Current status and technological prospect of photodetectors based on two-dimensional materials

Photodetectors are an essential component in a vast number of devices and applications nowadays for they are the cornerstone component of image sensors, ambient sensors in consumer electronics, in spectrometry, biomedical imaging, food and manufacturing process monitoring, just to name a few. The biggest portion of the photodetector market is currently served by silicon (CMOS-based) photodetectors in view of their high performance, low cost, maturity and high level of integration with electronics. Applications that require photodetection in the infrared, i.e., beyond silicon's bandgap, are currently relying on exotic semiconductors such as III-V InGaAs or HgCdTe systems that can cover a spectral beyond 10 mu m. Such technologies, albeit offering high performance detectors, suffer from severe manufacturing costs and integration issues, and therefore are limited only to niche low-volume, high-value markets. This has a major impact on several applications (night vision, infrared spectrometry, infrared imaging) that would provide indispensable information to consumers and automotive industry in terms of health, safety and security.
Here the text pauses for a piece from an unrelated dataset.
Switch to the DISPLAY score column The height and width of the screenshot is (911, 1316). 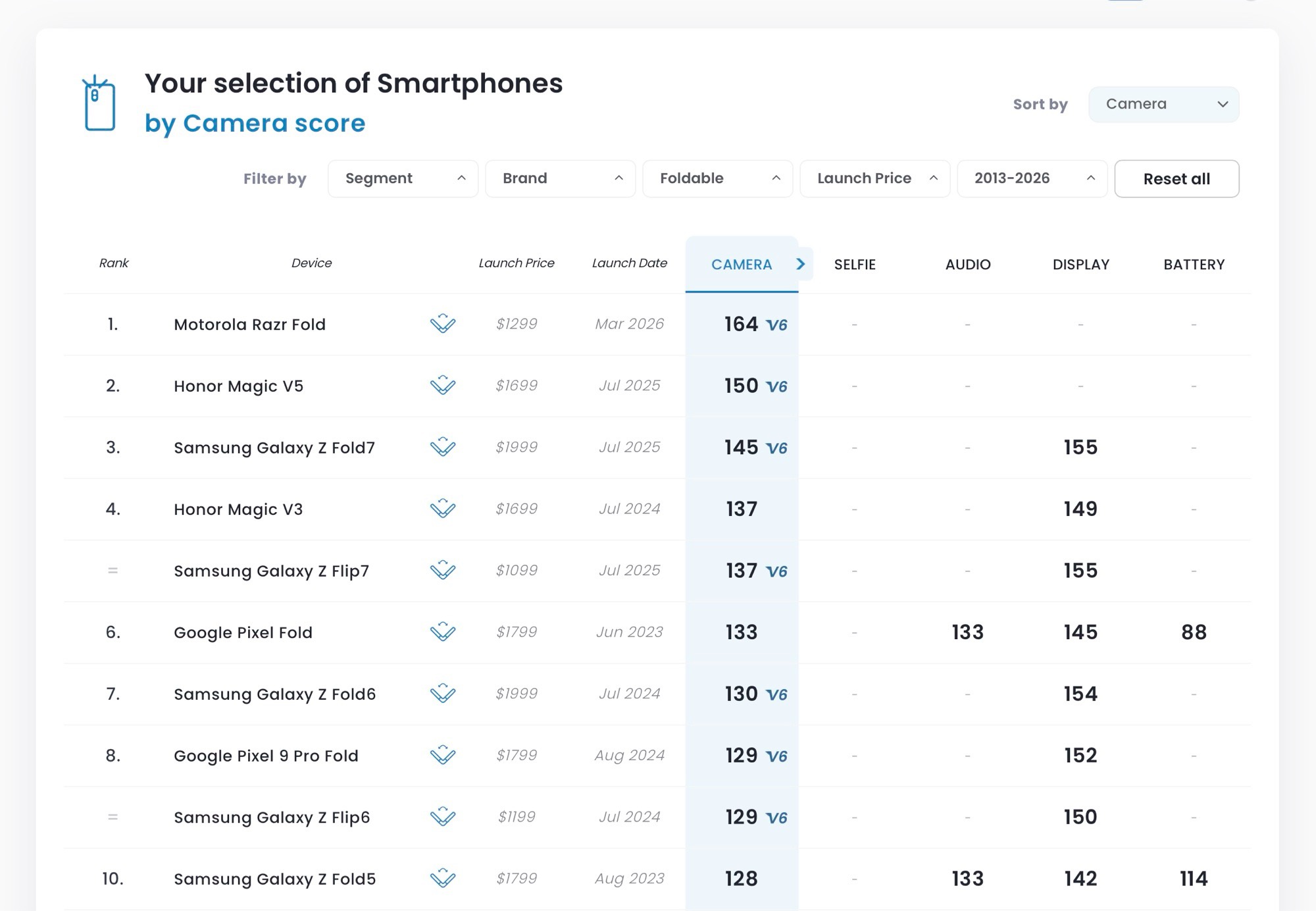pyautogui.click(x=1080, y=265)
This grand challenge is one that two-dimensional (2D) materials are called for to address, and offer an opportunity to bring about a significant market value growth as well as profound socioeconomic impact. Among the various optoelectronic applications considered for 2D materials, one that has therefore attracted significant attention is that of photodetectors(1). Graphene, an atomically thin semimetallic material with extraordinarily large carrier mobility, flat broadband absorption, and electrostatically tunable carrier concentration, offers unique properties that can be leveraged for photodetection. 2D semiconductor analogs also provide very high carrier mobilities-especially taking into account their nearly atomic thin profiles-and a spectral coverage both in the visible and in the infrared wavelength range, depending upon the material selection. A common additional feature of those materials is their 'form factor' and the resulting possibility to enable high performance optoelectronic devices that are ultra-low-weight, flexible, and therefore suited for seamless integration in a variety of substrates, either rigid or flexible, single crystalline or amorphous etc.